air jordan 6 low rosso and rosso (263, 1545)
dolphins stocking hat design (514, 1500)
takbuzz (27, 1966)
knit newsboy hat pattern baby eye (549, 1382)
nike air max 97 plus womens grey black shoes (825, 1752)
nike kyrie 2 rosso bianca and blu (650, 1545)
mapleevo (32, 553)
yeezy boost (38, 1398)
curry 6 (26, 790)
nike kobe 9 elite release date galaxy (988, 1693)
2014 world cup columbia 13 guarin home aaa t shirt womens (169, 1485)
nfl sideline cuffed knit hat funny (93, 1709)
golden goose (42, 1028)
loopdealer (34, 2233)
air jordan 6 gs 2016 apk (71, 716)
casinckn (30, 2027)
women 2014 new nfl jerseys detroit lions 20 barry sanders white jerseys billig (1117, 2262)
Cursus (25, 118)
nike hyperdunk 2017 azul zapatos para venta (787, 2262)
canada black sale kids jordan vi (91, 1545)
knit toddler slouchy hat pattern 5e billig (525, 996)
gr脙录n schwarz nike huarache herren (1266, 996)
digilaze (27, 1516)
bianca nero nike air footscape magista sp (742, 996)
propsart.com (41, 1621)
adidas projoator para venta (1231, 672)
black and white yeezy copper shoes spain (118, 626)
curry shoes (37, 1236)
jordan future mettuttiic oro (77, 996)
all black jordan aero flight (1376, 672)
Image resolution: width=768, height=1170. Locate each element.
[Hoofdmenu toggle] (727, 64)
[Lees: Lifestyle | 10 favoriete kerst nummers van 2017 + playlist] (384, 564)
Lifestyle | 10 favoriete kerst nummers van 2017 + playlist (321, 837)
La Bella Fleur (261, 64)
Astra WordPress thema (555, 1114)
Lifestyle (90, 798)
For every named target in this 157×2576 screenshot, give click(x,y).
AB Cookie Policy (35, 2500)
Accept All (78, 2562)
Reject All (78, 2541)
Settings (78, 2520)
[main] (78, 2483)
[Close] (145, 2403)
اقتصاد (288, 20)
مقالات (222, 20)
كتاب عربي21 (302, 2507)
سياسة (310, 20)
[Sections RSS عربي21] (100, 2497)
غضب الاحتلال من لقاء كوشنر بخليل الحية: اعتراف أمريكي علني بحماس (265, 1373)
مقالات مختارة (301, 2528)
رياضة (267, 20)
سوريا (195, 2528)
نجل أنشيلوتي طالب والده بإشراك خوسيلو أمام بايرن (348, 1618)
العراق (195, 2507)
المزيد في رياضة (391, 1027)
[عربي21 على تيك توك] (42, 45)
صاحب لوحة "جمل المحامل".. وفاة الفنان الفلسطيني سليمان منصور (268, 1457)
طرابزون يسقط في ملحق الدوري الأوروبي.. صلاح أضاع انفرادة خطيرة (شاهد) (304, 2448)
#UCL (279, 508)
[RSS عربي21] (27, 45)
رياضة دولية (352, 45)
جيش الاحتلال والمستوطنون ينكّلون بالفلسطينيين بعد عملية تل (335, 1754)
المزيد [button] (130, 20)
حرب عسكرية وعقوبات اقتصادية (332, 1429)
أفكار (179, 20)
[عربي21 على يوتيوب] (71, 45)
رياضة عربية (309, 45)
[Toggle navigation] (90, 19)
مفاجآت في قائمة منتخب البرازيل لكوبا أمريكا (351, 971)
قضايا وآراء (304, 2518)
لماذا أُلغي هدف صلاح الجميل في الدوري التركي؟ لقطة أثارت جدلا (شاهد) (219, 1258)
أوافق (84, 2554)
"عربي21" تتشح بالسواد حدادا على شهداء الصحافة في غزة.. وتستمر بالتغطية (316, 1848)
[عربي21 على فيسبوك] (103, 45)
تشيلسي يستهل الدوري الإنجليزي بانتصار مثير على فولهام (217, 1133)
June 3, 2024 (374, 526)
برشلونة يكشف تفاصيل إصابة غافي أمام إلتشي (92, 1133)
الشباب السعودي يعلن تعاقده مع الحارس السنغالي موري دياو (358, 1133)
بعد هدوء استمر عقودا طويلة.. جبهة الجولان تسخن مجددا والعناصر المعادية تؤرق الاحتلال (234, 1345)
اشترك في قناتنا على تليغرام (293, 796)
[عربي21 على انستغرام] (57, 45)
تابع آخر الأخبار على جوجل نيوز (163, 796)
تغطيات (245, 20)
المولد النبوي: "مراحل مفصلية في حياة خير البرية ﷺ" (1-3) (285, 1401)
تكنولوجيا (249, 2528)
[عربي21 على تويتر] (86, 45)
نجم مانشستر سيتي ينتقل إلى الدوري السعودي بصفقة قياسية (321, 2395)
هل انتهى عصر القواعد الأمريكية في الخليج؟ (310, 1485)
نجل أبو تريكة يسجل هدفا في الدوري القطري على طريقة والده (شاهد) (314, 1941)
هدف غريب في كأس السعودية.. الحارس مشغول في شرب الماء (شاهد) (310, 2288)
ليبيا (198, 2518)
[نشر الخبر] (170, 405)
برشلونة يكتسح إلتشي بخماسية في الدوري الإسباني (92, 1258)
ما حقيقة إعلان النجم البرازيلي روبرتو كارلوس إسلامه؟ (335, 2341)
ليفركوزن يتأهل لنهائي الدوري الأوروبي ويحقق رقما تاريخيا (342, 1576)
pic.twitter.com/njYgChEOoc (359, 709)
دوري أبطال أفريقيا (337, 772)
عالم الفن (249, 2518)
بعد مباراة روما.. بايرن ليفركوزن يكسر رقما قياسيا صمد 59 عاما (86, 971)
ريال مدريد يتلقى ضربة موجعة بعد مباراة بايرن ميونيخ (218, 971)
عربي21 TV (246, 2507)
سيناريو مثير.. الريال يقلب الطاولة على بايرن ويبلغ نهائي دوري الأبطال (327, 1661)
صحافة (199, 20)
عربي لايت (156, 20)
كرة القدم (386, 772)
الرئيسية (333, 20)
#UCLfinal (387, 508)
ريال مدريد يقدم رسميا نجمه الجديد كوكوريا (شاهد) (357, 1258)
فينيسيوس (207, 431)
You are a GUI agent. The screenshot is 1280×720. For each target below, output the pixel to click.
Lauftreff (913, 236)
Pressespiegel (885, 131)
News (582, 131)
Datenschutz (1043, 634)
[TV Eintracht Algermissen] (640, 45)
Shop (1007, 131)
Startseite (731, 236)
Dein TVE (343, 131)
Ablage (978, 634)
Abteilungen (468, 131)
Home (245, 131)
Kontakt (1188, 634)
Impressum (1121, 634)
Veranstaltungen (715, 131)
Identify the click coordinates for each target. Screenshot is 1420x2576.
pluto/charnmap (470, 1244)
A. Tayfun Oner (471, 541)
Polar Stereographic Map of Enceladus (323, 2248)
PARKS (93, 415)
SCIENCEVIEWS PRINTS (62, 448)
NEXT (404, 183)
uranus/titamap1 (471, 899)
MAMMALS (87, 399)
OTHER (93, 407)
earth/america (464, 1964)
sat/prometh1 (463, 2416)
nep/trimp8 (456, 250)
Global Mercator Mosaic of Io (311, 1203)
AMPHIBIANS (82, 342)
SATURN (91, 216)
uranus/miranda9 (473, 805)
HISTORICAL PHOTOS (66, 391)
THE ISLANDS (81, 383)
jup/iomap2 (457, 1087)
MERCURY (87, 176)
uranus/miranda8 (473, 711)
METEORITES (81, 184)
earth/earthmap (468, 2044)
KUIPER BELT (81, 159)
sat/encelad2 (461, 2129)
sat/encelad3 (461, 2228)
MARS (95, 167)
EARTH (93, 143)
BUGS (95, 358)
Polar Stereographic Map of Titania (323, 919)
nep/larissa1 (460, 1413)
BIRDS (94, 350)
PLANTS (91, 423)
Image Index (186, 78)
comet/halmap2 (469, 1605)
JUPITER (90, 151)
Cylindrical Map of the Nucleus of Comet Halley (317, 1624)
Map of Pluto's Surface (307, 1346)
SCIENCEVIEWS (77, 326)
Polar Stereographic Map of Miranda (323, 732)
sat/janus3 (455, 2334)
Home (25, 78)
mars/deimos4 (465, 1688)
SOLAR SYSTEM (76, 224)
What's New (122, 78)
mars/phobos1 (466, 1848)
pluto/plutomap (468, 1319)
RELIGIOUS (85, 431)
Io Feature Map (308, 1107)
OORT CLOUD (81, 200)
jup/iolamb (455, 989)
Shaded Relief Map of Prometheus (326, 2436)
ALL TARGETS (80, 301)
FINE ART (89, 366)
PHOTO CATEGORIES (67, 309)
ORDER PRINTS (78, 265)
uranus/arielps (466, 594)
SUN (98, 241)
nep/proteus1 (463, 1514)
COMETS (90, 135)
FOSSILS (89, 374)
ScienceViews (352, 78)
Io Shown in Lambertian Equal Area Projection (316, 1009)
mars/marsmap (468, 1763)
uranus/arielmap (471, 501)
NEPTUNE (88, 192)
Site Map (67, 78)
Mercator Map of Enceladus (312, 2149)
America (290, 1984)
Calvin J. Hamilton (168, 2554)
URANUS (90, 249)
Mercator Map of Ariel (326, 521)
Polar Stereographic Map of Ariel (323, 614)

Directions for this task: Return only the number of lines above in which the string "pattern" occurs.

The answer: 2